Türkiye'de bir kesimin ya da bölgenin partisi olan partiler bulunduğunu belirten Çiçek, Türkiye partisi olan tek partinin AK Parti olduğunu ifade etti.
Türkiye'yi yönetme iddiasında olan her partinin Türkiye partisi olmak zorunda olduğunu vurgulayan Çiçek, 'Belli bir kesimin, bölgenin partisi olmak Türkiye'ye fayda getirmedi, getirmiyor. Geriye dönüp baktığımızda bugün sahip olduğumuz ne varsa hepsi Türkiye partisi olan ve Türkiye'nin tamamını kucaklayan ve Türkiye'nin tümünü kapsayan fikirleri, projeleri olan partiler eliyle gelmiştir' diye konuştu.
-TEK BAŞINA İKTİDAR-
Türkiye'nin çağdaşlık, medeniyet, refah adına sahip olduğu şeylerin önemli bir kısmının Demokrat Parti tarafından getirildiğini dile getiren Çiçek, daha sonraki hizmet döneminin Adalet Partisi'nin tek başına iktidar olduğu dönem olduğunu söyledi. 1983'te Turgut Özal'ın Anavatan Partisi ile tek başına iktidar olduğunu ifade eden Çiçek, şunları kaydetti:
'Bugün Antalya'da ne varsa o dönemde bunun temelleri atılmıştır. Bugün Antalya Türkiye'nin parlayan yıldızıdır, belli sektörlerde dünyanın parlayan yıldızıdır. Eğer bir siyasi parti Türkiye partisi değilse, Türkiye'nin tamamını kucaklayamıyorsa, fikri, ideali, hedefi yoksa, sen-ben kavgalarıyla, 'dedim ki' 'dedi', 'o dedi', 'bu dedi', bununla zaman geçiriyorsa, kendi iç kavgalarıyla kendi kendisini tüketiyorsa zaten ne kendisine hayrı var ne de ülkeye faydası var.
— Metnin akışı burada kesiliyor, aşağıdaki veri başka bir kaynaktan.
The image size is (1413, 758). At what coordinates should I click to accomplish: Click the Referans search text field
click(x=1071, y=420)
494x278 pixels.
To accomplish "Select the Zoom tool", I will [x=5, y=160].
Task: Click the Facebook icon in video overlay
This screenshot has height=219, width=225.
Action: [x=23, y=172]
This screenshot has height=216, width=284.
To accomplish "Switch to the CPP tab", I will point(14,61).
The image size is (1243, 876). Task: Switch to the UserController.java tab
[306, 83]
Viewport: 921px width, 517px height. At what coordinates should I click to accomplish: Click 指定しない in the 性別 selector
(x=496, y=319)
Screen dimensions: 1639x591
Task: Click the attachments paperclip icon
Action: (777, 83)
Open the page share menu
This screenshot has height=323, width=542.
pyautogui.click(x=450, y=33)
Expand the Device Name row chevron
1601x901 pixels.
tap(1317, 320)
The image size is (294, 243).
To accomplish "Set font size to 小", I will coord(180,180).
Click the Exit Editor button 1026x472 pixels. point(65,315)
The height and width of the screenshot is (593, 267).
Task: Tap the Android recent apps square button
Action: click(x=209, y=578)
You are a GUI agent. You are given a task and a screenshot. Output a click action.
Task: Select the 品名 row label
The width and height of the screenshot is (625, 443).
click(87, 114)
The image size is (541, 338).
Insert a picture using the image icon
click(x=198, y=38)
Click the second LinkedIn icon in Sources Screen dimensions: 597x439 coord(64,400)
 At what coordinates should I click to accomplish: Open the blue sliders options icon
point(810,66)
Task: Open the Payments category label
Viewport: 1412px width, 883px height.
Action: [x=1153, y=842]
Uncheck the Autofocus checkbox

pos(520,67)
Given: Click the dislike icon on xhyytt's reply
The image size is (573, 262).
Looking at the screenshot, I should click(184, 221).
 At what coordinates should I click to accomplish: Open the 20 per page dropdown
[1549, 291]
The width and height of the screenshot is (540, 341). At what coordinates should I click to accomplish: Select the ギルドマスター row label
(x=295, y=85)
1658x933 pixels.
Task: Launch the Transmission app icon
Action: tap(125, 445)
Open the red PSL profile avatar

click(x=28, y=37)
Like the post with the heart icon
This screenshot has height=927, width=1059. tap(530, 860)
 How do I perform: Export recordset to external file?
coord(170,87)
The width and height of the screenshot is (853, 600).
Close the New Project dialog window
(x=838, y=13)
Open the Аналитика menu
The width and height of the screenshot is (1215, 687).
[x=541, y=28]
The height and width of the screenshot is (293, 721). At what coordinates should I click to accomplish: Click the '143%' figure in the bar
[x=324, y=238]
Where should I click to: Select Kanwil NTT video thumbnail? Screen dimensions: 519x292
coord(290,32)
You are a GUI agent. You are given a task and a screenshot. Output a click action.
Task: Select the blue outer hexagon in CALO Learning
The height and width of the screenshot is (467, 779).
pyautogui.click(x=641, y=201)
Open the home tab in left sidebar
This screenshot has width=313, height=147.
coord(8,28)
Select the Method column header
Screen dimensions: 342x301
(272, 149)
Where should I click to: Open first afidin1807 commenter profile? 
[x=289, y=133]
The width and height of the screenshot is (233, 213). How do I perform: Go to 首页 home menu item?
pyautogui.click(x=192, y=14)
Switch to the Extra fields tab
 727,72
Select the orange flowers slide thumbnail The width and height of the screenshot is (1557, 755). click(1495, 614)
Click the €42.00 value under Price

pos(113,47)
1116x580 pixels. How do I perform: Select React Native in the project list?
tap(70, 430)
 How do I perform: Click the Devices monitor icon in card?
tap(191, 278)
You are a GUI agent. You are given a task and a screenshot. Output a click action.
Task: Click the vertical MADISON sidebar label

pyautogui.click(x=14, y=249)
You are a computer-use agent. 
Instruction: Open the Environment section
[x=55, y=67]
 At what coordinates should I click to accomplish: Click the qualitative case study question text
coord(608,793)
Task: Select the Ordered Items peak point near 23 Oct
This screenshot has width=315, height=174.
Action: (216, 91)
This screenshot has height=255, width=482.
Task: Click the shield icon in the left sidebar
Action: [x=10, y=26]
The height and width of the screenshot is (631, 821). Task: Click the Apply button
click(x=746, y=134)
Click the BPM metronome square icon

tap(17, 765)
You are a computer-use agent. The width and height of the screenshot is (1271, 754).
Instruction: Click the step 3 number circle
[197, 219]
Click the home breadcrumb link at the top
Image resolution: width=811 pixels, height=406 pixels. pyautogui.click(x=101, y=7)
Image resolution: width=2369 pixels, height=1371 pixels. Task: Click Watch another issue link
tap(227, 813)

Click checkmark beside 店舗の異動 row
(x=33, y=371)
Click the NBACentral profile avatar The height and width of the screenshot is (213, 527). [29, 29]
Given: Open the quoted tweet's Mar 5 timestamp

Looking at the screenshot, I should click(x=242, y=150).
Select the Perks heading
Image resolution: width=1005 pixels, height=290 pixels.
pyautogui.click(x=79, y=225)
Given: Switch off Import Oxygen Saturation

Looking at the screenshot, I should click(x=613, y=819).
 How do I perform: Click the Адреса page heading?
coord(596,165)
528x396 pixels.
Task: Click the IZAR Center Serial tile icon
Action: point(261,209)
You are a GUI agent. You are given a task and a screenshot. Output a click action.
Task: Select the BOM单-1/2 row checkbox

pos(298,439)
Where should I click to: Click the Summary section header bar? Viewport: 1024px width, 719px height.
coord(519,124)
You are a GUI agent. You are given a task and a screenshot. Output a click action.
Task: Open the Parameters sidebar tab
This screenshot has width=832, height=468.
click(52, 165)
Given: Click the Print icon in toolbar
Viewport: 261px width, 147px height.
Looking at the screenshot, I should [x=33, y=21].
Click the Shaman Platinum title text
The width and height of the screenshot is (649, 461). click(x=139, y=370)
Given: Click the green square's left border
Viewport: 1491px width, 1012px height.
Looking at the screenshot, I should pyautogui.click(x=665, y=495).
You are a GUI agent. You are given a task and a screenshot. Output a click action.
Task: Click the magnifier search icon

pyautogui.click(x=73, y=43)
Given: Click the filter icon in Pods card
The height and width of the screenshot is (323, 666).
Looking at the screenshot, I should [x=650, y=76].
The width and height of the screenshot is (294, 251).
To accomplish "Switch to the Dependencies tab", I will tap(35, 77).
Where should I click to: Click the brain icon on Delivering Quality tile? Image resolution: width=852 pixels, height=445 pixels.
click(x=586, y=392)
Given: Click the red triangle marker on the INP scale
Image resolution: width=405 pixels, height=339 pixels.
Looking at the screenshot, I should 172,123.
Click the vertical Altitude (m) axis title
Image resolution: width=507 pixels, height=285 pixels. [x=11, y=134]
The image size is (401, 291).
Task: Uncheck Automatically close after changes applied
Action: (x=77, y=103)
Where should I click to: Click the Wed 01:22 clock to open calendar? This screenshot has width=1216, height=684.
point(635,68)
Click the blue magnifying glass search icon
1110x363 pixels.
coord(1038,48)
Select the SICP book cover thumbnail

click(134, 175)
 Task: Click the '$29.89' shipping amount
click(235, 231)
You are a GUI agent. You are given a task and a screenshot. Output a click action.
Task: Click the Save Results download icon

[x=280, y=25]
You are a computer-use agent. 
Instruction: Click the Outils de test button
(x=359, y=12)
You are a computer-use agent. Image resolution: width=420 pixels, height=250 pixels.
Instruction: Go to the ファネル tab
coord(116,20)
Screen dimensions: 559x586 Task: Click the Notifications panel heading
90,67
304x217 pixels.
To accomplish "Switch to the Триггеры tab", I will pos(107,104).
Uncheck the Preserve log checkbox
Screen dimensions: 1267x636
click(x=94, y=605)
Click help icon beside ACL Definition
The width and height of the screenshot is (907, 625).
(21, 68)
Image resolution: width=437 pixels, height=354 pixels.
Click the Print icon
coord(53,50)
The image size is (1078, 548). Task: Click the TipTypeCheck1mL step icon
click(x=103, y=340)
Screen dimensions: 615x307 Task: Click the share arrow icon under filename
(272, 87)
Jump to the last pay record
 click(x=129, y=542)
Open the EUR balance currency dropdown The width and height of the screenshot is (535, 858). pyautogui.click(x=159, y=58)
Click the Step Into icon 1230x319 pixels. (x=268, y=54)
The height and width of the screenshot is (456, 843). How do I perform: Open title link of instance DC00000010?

Türkiye'de laf üreten, laf söyleyen, söylediği lafın arkasında ne doğru insanları ne de doğru örnekleri olmayan partiler, bir de lafın doğrusunu söyleyip, işin doğrusunu yapan partiler var. AK Parti, lafın doğrusunu söyleyen işin de doğrusunu yapan partidir. Seçim geliyor diye vatandaşına yalan söyleyen, seçimi kurtarmak adına Türkiye'nin geleceğini feda eden anlayışın içerisinde olmadı. Türkiye'nin geleceğini feda eden bir siyaset anlayışının içinde olmadı. Biz halka hizmet ettiğimizde hakka hizmet edeceğimize inananlardanız. Halk memnun olursa, Cenabı Hak'ta halka hizmet vesilesiyle bizden memnun olacaktır. Biz buna inanıyoruz. Siyaseti milletimize hizmet için yapıyoruz. Siyaset bir ikbal ise gördük, kahır ise çektik, çekmeye de devam ediyoruz.'
-MİLLETİN SAĞDUYUSU-
Vizyonu, gelecek hedefi olmayan partilerin kuru kalabalıktan ibaret olduğunu ileri süren Çiçek, AK Parti'nin halka tepeden bakmadığını, halkın içinden geldiğini ve milleti için siyaset yaptığını vurguladı. AK Parti'nin yaptıklarının arkasında halkın oyu, duası ve desteği olduğunu belirten Çiçek, şöyle konuştu:
'Bunun ne anlama geldiğini, 8.5 yıllık iktidarımızda karşılaştığımız problemlerde görürsünüz. Karşılaştığımız problemlerde, çektiğimiz sıkıntılarda görürsünüz. Bir kısım davalarda görürsünüz. Biz gece baskınıyla gelip iktidar olmadık, birilerinin elinden iktidarı zorla almadık, halkımız güç verdi, destek verdi, iktidar olduk. Biz şuna inandık, bu millet geçmişte ne yaptıysa, bugün ne yapıyorsa, gelecekte ne yaparsa doğruyu yapmıştır çünkü bu milletin feraseti var.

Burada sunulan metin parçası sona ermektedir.